--- Yapılacak Alıştırmalar ---
a) Seçim yazısını iki cümleyle özetleyin.
b) Seçim yazısında "Zorunlu temel maddelerine her ay zam gelirken" diye başlayan paragrafı ana bilgilerini koruyarak daha kısa biçimde yeniden yazın.
c) Seçim yazısını son cümlesinden sonra kaldığı yerden sürdürün.

--- Alıntılanan Metin ---
******************************
YILLARDIR NAZIM BAĞIRIYOR,

AZİZ NESİN HAKLI ÇIKIYOR

Sahte seçim tutanakları, sandık kaçırma, yakalama iddiaları, elektrik kesintileri, üzüntüler, sevinçler, yorumlar derken bir seçim gününü daha yaşadık.

Seçime yaklaşık 10 gün kala köşemde ‘seçimlerde; partiler mi, adaylar mı yoksa halk mı kazanacak’ diye sormuştum.

Kapitalist sistemleri uygulamaya çalışan, gelişmekte olan ve gelişmemiş ülkelerde, toplumlarda seçim süreçleri sancılı geçer. Dünyanın bir çok ülkesinde birbirine benzeyen olaylar yaşanır ve bu ülkedeki vatandaşların davranışları birbirine benzer nedense.

Yıllarca yolsuzluk, rüşvet, hırsızlık, adam kayırma, torpil olayları bitmiyor ama sen yine bu sistemi savunan partilere oy vermeye devam ediyorsun.

 Her gelen iktidar kendi zenginlerini ortaya çıkarırken,  halk daha fazla yoksullaşırken ve yalan söyleyerek, din-iman diyerek, vatan-millet diyerek, dedenin ve babanın oylarını almayı bilen bu partilere  sen yine  oy vermeye devam ediyorsun.

 Zorunlu temel maddelerine her ay zam gelirken, petrol, benzine gün aşırı zam olurken, yıllarca çalışmana rağmen sadece karnını doyurabiliyorsun ama buna rağmen yine dedenin, babanın partisine ve onların devamı olan partilere oy vermeye devam ediyorsun.

Sen,  ömrünün büyük bir bölümünü asgari ücretle çalışarak geçirdin ve bu ücretle emekli oldun. Ama  yine bu partilere oy vermeye devam ediyorsun.
******************************
--- Verilen Liste ---
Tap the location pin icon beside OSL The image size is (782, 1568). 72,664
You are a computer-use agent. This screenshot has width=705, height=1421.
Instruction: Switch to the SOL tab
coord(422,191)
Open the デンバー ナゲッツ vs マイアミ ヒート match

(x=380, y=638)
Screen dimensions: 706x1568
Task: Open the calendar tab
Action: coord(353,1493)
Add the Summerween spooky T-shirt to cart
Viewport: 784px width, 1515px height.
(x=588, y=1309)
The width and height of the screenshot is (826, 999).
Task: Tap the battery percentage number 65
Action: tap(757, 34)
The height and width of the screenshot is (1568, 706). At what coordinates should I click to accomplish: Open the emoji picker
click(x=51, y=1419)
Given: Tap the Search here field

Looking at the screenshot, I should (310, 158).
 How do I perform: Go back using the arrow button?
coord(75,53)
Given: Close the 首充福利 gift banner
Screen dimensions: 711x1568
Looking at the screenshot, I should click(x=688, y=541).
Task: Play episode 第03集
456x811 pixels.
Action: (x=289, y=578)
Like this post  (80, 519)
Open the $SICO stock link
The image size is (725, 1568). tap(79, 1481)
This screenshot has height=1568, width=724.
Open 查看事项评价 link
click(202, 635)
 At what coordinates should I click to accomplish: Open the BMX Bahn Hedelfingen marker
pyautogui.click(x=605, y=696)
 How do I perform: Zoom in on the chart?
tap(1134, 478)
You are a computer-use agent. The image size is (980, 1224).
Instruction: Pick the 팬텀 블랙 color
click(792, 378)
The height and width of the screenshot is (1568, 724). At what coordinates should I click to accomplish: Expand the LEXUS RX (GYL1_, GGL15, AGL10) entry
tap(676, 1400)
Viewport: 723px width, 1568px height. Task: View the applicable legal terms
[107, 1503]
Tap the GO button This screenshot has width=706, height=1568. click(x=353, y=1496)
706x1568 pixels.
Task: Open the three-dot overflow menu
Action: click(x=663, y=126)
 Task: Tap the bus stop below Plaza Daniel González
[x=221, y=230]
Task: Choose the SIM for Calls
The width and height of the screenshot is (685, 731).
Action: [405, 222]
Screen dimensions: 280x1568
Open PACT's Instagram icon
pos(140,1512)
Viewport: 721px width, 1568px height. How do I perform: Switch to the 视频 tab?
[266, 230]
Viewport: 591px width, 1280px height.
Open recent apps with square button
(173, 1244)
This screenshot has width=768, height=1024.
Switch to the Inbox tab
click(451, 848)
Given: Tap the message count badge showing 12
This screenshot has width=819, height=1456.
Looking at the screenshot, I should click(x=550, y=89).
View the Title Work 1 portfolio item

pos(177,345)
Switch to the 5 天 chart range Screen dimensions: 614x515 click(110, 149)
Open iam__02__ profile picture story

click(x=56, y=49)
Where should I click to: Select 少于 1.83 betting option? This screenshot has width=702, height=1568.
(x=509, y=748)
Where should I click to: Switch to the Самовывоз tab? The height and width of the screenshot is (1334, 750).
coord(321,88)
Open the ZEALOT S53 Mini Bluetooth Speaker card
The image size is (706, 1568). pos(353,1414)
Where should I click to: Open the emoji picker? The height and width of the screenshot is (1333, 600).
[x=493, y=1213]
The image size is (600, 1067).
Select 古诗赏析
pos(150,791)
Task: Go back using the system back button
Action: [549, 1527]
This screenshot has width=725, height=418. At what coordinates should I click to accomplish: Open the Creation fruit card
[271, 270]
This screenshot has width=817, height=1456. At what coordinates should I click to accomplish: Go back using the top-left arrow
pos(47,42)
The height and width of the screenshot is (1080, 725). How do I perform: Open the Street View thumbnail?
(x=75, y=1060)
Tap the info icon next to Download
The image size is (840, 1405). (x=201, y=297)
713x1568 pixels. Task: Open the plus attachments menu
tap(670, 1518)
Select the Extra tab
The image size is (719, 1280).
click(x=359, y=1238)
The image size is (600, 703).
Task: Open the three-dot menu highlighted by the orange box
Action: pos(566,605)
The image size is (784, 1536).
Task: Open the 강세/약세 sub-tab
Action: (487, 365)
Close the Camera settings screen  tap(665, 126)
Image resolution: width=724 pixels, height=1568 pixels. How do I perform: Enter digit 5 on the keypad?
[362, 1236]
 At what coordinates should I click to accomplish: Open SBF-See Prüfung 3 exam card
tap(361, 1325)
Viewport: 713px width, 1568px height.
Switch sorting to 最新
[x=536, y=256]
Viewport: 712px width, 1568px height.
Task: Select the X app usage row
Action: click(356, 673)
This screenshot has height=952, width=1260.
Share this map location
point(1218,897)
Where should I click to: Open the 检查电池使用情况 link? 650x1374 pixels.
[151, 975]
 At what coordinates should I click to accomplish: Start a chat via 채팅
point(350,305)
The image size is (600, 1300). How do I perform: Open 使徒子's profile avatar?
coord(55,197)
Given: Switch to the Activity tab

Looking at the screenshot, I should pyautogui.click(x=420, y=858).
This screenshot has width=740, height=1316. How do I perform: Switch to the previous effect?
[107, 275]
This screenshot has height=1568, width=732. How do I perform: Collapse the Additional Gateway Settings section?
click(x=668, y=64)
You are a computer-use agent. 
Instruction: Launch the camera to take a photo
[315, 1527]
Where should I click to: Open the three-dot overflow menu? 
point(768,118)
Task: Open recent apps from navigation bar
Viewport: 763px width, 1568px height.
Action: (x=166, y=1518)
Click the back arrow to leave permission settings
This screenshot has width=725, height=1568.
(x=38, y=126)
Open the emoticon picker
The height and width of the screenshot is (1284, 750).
******************************
--- Alıştırma Cevapları ---
a) Yazar, sahte tutanak, sandık kaçırma iddiaları ve elektrik kesintileriyle bir seçim gününün daha yaşandığını, kapitalist sistemi uygulamaya çalışan gelişmekte olan ve gelişmemiş ülkelerde seçim süreçlerinin sancılı geçtiğini belirtiyor. Yolsuzluk, yoksullaşma, sürekli gelen zamlar ve asgari ücretle geçen bir ömre rağmen okurun dedesinin, babasının partisine ve bu sistemi savunan partilere oy vermeye devam ettiğini vurguluyor.

b) Temel maddelere her ay, petrol ve benzine gün aşırı zam gelirken yıllarca çalışan kişi ancak karnını doyurabiliyor, yine de dedesinin, babasının partisine ve onların devamı olan partilere oy vermeyi sürdürüyor.

c)
Sen, yine bu ömrünün belki büyük bir bölümünü iş arayarak geçirdin. Üç-beş kuruşa iş bulduğunda şükrettin, ama kızının ve oğlunun iş bulup bulmayacağını hiç düşünmeden bu partilere oy vermeye devam ettin.

Sen, şimdi çocuklarına iş bulmak için onlarla birlikte kapı kapı dolaşıyor, torpil bulmaya çalışmana rağmen hala bu sistemin partilerine oy veriyorsun.

İşsizlik, yoksulluk ve açlık giderek artarken sen yine bu partilere oy vermeye ve oy verilsin diye ahkam kesmeye devam ediyorsun.

Eğitim, sağlık hizmetleri paralı hale getirilirken sen yine bunlara oy vermeye devam ediyorsun.

Ev kirasını, elektrik, su, yakıt, ulaşım gibi giderlerini bile karşılayamaz hale gelmene rağmen sen yine bu partilere oy vermeye devam ediyorsun.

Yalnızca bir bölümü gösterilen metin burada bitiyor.